On 26 February 2015 at 11:03, David Bronder <david-bronder AT uiowa DOT edu> 
wrote:

> There have been 3-4 security vulnerabilities recently for either Linux or
> all
> Unix and Linux clients, all related to the setuid "dsmtca" utility, with
> some
> overlap in versions (6.3-ish, IIRC) for some of the issues.
>
> For older/unsupported (or can't-yet-be-updated) clients, the workaround has
> been to restrict permissions on "dsmtca" (either remove the setuid bit
> entirely, or limit access to it to trusted users via group permissions or,
> I
> suppose, ACLs).  The impact of the workaround is that non-root users
> without
> explicit (e.g. group-based) permissions for "dsmtca" won't be able to use
> the
> TSM client.
>
> We used this workaround for our 6.2 clients until the 6.2.5.4 release,
> which
> wasn't initially available.  (The advisories previously said to contact
> support for the fix, which I did; they published 6.2.5.4 a couple weeks
> later.  I suspect the devs were hoping they could get away with not
> building
> a 6.2 release with the fixes, since 6.2 drops from support in April... :-)
> )
>
> =Dave
>
>
> On 02/25/2015 02:00 PM, Zoltan Forray wrote:
> > Where are you getting the bulletins/alerts from?  I wouldn't have know
> > about it if it wasn't for your posting.  I have passed this on to my
> folks
> > - we too have old clients going back to 5.3 and older (IRIX?)
> >
> > On Wed, Feb 25, 2015 at 12:55 PM, Thomas Denier <
> Thomas.Denier AT jefferson DOT edu> wrote:
> >
> >> The body of the bulletin I received states that the affected platforms
> are
> >> AIX, HP-UX, Linux, Solaris, and Mac.
> >>
> >> -----Original Message-----
> >> From: ADSM: Dist Stor Manager [mailto:ADSM-L AT VM.MARIST DOT EDU] On 
> >> Behalf
> Of
> >> Zoltan Forray
> >> Sent: Wednesday, February 25, 2015 12:12 PM
> >> To: ADSM-L AT VM.MARIST DOT EDU
> >> Subject: Re: [ADSM-L] Privilege escalation bug
> >>
> >> Does not specifically say if it includes SOLARIS (only says "*UNIX,
> Linux,
> >> and OS X allows local users to gain privileges via unspecified
> vectors.*").
> >> Do I assume since it says "UNIX" SOLARIS is includes?  We have some old
> >> Domino Solaris boxes (supposed to go away some time soon....) still
> running
> >> 6.1.3....
> >>
> >>
> >>
> >> On Wed, Feb 25, 2015 at 10:56 AM, Thomas Denier <
> Thomas.Denier AT jefferson DOT edu> wrote:
> >>
> >>> I received a security bulletin from IBM yesterday regarding "Tivoli
> >>> Storage Manager Stack-based Buffer Overflow Elevation of Privilege:
> >>> CVE-2014-6184". The affected version/release combinations listed in
> >>> the bulletin run from 5.4 to 6.3. We still have one Linux system with
> >>> 5.3 client code.
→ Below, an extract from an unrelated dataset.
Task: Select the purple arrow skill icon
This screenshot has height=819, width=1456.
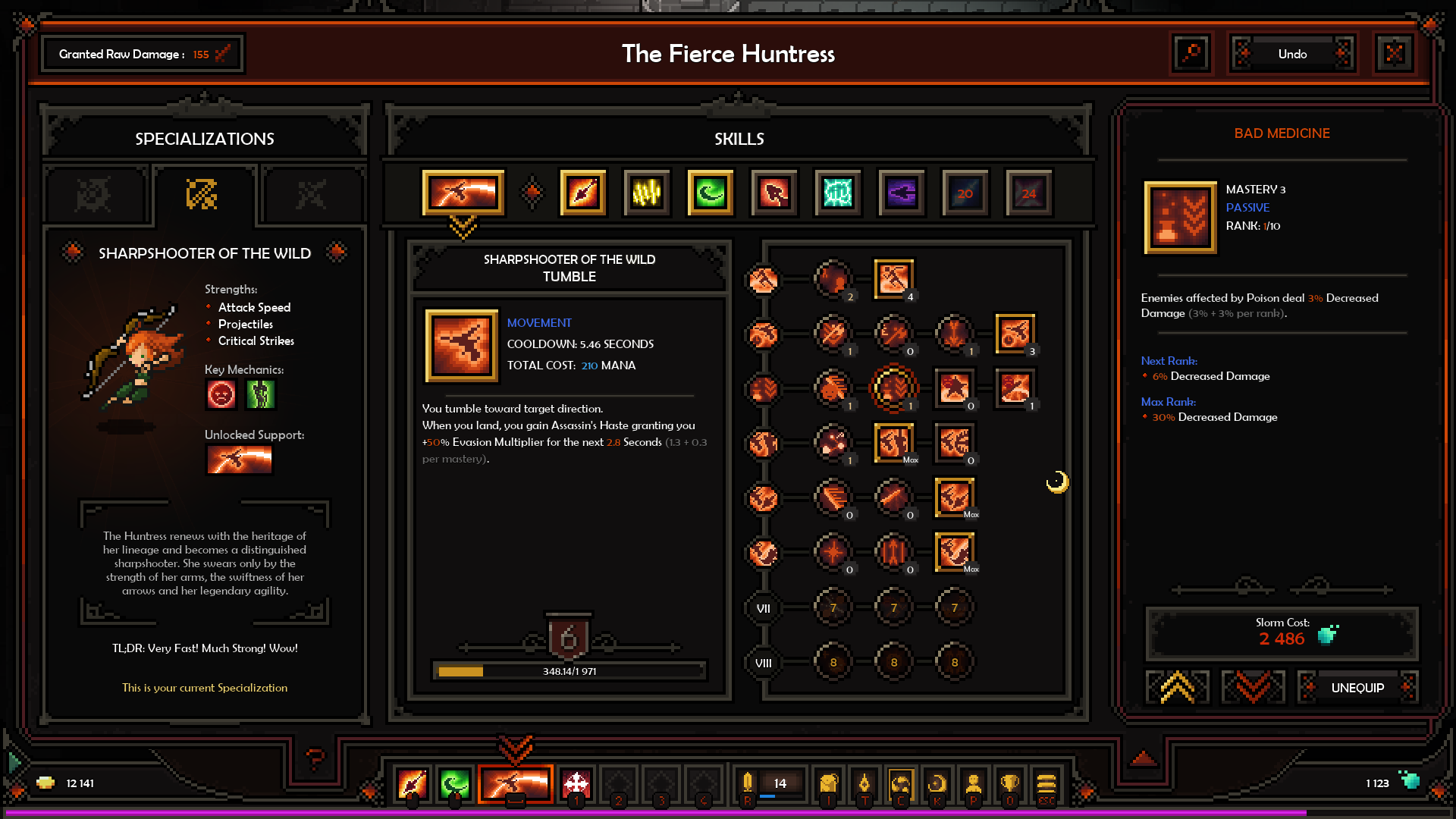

Can I treat the list of affected releases as an
> >>> explicit assurance that the 5.3 client does not have the vulnerability
> >>> discussed in the bulletin? The alternative possibility that worries me
> >>> is that 5.4 is the oldest level IBM thought it worthwhile to check.
> >>>
>
> --
> Hello World.                                David Bronder - Systems
> Architect
> Segmentation Fault                                      ITS-EI, Univ. of
> Iowa
> Core dumped, disk trashed, quota filled, soda warm.